▶ **What to work on**
Filter the entries beneath this task, copying only the lines that hold the word "picture".

▶ **Information given**

* * * * *

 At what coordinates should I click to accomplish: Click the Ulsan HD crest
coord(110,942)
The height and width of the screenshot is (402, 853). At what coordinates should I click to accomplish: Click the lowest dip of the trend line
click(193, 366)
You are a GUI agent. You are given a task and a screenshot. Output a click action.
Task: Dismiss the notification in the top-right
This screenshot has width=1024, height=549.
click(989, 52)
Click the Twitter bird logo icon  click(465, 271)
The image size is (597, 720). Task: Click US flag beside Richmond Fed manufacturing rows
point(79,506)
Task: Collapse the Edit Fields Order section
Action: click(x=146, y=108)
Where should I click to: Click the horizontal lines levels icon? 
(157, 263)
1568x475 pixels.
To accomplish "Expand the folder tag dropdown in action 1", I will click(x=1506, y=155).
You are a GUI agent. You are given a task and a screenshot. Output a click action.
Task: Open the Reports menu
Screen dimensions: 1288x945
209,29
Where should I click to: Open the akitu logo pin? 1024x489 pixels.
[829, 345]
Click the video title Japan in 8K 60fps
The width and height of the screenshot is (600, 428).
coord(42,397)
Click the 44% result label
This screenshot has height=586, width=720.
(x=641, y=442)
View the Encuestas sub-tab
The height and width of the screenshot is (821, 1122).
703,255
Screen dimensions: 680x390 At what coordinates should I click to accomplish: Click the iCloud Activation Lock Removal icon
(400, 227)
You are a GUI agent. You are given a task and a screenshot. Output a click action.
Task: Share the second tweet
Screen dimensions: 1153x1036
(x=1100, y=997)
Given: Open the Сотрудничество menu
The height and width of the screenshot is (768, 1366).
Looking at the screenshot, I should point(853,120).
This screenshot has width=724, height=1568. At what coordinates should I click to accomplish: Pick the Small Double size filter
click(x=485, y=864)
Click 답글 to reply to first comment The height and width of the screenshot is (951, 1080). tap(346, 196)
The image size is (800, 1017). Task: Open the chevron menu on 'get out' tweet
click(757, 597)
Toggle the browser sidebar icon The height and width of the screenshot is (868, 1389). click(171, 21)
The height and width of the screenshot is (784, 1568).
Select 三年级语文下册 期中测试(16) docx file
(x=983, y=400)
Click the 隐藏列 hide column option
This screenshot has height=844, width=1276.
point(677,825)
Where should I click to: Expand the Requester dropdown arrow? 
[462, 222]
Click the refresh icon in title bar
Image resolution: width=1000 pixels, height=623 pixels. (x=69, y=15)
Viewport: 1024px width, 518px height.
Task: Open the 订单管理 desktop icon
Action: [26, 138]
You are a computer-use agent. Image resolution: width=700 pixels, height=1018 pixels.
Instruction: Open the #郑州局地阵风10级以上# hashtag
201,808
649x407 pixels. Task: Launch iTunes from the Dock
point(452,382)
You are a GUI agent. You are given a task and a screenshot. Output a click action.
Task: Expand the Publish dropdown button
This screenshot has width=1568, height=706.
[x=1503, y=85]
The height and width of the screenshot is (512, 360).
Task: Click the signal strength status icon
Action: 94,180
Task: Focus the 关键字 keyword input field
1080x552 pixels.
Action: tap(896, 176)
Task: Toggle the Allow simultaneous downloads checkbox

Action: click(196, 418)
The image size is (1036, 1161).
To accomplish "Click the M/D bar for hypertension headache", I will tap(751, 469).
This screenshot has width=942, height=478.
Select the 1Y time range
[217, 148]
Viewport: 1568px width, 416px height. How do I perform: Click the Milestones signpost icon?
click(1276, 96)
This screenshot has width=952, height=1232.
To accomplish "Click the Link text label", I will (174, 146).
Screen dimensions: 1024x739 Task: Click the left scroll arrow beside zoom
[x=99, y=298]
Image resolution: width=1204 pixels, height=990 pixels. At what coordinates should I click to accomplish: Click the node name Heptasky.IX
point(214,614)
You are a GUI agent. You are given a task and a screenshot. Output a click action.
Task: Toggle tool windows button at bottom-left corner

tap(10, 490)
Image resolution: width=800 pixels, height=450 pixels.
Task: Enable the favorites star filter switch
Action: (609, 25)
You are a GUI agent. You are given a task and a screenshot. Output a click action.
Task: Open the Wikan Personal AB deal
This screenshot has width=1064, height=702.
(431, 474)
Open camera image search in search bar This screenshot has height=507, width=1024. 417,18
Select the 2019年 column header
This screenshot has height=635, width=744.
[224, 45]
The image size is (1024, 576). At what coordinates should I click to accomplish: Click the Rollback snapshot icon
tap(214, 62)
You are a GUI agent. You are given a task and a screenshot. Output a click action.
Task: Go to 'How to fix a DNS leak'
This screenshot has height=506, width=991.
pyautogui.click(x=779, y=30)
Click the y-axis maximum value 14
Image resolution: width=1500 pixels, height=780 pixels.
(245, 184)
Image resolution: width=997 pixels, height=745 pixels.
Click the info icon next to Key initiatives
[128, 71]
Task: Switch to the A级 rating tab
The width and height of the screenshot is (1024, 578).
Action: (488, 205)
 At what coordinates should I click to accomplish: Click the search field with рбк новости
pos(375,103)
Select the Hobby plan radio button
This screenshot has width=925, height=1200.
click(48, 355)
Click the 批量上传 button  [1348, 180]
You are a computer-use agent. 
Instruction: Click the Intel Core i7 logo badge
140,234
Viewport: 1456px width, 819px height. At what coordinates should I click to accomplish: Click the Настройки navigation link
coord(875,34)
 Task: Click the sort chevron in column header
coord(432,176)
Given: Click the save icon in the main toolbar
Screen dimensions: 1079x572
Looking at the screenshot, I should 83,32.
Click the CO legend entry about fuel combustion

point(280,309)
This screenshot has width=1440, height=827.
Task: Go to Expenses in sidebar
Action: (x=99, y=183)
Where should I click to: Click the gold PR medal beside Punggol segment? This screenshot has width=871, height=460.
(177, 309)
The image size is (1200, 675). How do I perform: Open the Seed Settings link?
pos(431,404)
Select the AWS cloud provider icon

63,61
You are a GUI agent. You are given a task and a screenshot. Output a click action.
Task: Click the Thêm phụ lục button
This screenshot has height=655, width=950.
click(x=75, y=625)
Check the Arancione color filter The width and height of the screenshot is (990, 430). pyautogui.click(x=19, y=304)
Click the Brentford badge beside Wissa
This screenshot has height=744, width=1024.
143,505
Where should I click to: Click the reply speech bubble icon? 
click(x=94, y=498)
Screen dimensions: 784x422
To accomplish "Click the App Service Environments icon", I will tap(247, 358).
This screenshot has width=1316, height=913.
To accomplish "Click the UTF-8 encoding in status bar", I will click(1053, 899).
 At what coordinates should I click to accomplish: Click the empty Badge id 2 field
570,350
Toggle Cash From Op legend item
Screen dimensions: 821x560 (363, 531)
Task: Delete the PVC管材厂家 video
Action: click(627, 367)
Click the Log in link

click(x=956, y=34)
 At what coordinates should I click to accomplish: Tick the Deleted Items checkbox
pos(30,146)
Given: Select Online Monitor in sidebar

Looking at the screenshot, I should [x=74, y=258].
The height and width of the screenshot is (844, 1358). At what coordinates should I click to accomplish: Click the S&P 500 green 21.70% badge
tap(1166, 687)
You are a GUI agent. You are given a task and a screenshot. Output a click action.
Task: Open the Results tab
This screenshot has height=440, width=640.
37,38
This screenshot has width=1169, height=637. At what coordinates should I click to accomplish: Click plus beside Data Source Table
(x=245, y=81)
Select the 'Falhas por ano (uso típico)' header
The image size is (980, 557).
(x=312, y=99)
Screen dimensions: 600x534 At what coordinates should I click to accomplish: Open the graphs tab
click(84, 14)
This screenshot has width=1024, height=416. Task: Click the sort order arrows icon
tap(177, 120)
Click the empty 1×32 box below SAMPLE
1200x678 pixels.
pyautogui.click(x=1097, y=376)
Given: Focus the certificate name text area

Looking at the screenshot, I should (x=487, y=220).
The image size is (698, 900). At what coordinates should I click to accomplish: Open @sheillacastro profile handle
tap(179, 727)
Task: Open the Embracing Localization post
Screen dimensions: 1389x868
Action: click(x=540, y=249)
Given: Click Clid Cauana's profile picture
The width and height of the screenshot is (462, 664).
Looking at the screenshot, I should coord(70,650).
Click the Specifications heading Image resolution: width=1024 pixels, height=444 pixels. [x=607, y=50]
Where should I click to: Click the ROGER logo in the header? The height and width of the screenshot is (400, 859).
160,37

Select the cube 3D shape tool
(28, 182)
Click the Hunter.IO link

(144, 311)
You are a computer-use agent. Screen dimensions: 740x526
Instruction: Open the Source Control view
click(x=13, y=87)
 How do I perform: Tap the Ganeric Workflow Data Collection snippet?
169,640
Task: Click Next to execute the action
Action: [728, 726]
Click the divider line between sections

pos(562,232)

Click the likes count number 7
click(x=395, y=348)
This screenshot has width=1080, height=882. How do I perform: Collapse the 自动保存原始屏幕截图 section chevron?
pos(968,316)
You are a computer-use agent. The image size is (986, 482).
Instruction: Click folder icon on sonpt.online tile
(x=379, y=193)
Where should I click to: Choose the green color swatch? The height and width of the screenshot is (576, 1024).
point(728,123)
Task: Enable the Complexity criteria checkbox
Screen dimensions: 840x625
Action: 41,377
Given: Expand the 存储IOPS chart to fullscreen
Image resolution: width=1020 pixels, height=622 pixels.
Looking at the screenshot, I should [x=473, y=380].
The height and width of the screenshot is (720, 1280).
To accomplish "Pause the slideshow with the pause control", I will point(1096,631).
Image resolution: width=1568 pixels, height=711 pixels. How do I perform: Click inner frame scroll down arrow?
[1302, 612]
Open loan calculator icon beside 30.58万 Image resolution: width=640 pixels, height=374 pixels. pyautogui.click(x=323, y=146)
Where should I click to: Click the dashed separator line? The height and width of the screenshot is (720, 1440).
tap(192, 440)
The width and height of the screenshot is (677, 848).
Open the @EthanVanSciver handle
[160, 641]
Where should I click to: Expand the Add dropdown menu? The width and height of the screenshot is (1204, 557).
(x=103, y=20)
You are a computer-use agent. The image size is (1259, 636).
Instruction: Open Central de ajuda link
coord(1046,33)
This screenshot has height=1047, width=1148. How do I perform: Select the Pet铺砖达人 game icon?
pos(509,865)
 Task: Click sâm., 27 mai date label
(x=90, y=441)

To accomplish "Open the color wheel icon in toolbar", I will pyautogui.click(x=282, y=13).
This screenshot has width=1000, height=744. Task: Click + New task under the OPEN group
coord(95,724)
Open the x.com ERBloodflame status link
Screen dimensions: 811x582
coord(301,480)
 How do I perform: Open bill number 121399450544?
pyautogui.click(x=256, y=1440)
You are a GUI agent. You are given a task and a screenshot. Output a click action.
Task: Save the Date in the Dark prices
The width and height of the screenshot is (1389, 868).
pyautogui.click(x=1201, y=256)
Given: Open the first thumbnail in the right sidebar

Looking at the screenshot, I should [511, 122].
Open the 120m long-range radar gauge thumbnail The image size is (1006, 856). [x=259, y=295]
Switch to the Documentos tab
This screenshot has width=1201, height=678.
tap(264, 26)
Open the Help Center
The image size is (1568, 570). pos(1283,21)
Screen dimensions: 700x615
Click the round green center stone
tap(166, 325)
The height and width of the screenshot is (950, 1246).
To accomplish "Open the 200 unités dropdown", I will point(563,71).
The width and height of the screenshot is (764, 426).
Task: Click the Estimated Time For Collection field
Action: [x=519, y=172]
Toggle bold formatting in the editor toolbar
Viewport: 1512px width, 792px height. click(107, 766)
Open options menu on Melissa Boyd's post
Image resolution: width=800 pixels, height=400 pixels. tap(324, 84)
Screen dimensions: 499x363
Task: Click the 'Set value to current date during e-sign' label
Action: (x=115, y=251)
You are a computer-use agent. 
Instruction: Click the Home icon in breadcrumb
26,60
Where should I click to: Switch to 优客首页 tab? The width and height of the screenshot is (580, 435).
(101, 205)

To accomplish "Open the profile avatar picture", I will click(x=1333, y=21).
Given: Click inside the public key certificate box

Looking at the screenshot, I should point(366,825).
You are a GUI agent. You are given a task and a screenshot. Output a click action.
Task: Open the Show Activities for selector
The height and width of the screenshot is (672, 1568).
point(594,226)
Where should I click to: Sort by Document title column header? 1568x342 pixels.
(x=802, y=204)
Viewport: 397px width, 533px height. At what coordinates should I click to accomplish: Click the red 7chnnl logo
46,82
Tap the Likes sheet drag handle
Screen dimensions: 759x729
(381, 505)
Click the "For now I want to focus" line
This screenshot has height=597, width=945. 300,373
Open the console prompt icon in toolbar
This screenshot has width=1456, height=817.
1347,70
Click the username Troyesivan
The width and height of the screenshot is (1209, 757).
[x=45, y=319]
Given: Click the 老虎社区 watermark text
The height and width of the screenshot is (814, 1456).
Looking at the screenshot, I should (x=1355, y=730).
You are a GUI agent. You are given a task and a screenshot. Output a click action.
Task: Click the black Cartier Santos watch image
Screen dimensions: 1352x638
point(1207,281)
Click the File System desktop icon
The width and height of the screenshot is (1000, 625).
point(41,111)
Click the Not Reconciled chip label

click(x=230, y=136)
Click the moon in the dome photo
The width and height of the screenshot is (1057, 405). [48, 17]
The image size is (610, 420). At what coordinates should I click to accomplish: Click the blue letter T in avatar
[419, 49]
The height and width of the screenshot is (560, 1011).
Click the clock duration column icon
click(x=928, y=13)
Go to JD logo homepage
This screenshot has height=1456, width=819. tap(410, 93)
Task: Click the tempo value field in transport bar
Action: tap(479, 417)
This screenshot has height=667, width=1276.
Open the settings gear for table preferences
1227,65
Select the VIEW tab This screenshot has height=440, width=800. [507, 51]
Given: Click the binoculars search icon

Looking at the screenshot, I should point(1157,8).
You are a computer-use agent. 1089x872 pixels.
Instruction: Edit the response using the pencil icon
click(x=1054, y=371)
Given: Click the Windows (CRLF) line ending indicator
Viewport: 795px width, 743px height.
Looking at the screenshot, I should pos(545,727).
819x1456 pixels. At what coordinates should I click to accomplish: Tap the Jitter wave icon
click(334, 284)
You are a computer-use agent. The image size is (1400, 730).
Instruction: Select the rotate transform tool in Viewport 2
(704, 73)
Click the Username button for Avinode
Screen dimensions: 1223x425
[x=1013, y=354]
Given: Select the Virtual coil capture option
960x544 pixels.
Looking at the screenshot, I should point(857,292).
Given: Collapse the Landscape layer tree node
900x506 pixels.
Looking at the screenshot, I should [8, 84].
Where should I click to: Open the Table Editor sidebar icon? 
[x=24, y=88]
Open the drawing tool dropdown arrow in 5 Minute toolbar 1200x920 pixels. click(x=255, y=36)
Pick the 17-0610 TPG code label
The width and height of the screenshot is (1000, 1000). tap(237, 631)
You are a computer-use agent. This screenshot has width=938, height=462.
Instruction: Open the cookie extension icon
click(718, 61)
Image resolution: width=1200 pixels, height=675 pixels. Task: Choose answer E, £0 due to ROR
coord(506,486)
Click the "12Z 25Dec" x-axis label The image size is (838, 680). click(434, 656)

* * * * *

▶ **Exercise result**
Given: Click Clid Cauana's profile picture
To accomplish "Open the profile avatar picture", I will click(x=1333, y=21).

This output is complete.